- GIVEN TASK
Write out the data from the line containing "The image size is (1316, 904)." through the line containing "Action: pos(1364,350)", both included, exactly as they appear.

- MATERIAL SHOWN

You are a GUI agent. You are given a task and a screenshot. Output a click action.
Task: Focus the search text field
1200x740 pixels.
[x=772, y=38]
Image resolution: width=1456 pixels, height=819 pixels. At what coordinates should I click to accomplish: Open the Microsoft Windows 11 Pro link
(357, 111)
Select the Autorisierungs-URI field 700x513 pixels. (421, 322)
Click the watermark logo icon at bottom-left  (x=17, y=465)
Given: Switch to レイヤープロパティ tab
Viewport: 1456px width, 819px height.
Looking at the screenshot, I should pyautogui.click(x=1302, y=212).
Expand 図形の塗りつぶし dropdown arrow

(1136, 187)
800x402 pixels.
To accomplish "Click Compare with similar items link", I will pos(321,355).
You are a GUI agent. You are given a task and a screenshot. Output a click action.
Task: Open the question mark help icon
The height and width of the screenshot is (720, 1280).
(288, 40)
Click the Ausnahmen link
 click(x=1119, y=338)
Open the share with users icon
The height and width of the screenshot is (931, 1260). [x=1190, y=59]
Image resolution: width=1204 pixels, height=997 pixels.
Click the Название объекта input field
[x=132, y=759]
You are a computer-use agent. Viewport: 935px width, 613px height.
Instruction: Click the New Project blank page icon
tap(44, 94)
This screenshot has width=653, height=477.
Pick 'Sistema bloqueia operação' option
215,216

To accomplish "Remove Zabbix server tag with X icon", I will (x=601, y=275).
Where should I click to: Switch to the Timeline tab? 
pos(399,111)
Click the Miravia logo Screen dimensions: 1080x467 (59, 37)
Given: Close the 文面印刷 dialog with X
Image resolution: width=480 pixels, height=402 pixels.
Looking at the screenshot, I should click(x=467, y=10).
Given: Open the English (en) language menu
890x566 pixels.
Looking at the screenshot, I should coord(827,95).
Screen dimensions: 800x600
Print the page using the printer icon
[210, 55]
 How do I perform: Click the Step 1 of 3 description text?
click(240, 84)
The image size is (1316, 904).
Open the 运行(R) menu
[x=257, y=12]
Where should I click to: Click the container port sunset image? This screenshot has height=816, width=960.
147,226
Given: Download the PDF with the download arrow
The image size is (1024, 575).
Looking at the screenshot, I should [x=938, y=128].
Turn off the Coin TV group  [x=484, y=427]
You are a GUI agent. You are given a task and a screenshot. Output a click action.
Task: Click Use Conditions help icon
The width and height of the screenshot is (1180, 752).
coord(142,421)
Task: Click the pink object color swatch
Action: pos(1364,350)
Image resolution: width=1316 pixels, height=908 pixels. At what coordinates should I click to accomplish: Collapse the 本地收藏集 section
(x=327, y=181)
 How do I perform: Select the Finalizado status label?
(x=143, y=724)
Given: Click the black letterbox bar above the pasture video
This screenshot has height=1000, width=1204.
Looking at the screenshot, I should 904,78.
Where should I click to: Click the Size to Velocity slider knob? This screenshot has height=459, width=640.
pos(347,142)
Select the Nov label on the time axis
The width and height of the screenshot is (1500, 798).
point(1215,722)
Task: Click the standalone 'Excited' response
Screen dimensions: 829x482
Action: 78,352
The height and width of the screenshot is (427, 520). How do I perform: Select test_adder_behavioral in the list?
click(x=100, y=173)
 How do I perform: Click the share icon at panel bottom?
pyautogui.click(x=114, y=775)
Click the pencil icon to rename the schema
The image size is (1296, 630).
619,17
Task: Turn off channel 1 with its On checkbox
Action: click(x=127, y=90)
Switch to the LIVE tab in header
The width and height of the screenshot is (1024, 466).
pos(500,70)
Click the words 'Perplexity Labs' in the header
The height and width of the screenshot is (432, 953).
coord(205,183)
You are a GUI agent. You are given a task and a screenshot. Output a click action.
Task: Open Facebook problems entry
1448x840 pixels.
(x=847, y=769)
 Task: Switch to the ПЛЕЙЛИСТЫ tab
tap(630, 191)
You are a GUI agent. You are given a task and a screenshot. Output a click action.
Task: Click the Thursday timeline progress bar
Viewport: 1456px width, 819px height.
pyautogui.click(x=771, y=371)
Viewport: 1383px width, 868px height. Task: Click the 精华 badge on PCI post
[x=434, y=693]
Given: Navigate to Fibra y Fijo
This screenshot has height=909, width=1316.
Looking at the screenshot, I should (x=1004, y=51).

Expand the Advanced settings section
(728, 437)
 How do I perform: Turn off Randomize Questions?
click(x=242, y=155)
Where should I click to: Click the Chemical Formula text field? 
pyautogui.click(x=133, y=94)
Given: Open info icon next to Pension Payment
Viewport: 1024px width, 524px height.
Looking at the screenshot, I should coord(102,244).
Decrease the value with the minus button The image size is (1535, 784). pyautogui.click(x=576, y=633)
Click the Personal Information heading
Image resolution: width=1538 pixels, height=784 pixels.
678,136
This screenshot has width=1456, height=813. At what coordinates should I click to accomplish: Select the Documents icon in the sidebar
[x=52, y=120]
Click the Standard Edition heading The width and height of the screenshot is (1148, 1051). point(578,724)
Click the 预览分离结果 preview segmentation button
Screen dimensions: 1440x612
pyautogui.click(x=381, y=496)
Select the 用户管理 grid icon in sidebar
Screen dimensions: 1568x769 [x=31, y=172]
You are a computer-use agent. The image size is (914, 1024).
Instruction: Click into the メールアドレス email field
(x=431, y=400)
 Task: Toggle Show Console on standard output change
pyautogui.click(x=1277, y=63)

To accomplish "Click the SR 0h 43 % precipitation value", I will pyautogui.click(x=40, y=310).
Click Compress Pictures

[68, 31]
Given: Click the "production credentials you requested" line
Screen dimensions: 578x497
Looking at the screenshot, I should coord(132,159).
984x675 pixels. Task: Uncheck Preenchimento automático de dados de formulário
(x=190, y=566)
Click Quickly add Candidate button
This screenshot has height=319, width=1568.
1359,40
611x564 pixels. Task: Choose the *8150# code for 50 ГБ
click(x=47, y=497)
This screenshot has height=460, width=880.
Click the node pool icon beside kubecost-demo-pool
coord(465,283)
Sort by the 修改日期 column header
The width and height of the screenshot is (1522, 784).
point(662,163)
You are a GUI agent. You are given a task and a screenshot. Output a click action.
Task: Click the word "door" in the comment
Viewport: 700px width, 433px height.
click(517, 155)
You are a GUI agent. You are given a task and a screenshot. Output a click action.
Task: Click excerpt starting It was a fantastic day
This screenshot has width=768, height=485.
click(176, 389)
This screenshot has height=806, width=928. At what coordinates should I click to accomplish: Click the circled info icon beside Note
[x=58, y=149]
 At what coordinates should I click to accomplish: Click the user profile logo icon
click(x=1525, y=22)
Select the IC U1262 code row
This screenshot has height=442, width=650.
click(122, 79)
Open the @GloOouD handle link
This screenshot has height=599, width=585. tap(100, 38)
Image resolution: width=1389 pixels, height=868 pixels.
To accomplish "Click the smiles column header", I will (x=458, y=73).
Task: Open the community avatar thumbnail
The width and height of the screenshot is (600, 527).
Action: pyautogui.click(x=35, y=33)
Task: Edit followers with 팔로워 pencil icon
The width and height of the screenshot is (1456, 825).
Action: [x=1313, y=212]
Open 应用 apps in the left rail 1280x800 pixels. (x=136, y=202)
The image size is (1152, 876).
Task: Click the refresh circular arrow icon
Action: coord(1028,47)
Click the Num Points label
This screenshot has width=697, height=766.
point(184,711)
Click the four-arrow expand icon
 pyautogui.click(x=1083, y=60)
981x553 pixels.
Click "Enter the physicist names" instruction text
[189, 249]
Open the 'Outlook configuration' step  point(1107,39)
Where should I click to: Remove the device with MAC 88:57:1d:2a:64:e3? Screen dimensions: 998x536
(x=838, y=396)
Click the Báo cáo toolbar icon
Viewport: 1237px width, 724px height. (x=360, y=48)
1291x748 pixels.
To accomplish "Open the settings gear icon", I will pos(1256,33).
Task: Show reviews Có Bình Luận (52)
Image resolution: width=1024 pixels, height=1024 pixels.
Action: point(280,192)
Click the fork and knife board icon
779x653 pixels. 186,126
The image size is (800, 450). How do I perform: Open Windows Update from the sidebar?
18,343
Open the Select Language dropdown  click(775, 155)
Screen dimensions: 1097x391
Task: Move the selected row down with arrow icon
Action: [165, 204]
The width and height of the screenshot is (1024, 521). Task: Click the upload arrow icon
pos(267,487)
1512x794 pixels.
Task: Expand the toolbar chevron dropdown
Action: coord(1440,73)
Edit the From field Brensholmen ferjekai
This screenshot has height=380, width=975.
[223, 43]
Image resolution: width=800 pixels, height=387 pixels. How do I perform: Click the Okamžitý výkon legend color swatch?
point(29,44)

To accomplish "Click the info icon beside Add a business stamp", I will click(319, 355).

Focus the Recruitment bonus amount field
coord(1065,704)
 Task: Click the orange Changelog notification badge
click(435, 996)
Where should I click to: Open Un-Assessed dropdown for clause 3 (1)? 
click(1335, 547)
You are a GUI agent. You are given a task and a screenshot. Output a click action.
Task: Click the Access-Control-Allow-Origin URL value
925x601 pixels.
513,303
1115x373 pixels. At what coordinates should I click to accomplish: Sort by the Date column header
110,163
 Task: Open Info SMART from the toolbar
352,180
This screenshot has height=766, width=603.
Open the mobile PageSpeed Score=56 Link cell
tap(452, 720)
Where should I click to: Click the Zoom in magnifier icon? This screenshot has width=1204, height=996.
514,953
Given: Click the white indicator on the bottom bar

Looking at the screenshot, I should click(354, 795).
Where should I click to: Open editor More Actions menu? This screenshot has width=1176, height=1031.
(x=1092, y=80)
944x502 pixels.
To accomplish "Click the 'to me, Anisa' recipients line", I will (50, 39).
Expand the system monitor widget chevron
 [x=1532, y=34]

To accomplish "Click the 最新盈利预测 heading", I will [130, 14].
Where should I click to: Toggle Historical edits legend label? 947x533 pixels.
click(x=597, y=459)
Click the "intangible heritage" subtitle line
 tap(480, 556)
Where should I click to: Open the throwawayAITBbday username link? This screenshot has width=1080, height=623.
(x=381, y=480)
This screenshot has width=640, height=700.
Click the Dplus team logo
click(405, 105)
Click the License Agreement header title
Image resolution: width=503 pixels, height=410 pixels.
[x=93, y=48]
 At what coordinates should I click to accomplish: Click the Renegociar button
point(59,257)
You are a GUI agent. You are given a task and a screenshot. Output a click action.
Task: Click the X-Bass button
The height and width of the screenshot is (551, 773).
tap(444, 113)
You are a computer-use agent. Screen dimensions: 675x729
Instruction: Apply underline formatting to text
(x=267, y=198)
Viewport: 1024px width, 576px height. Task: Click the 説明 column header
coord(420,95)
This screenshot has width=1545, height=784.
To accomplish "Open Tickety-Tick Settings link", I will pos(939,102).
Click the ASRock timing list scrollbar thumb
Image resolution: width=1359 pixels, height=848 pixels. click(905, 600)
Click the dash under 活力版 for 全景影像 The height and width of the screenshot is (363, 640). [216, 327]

- THE OUTPUT
The image size is (1316, 904).
Open the 运行(R) menu
[x=257, y=12]
Where should I click to: Click the container port sunset image? This screenshot has height=816, width=960.
147,226
Given: Download the PDF with the download arrow
The image size is (1024, 575).
Looking at the screenshot, I should [x=938, y=128].
Turn off the Coin TV group  [x=484, y=427]
You are a GUI agent. You are given a task and a screenshot. Output a click action.
Task: Click Use Conditions help icon
The width and height of the screenshot is (1180, 752).
coord(142,421)
Task: Click the pink object color swatch
Action: pos(1364,350)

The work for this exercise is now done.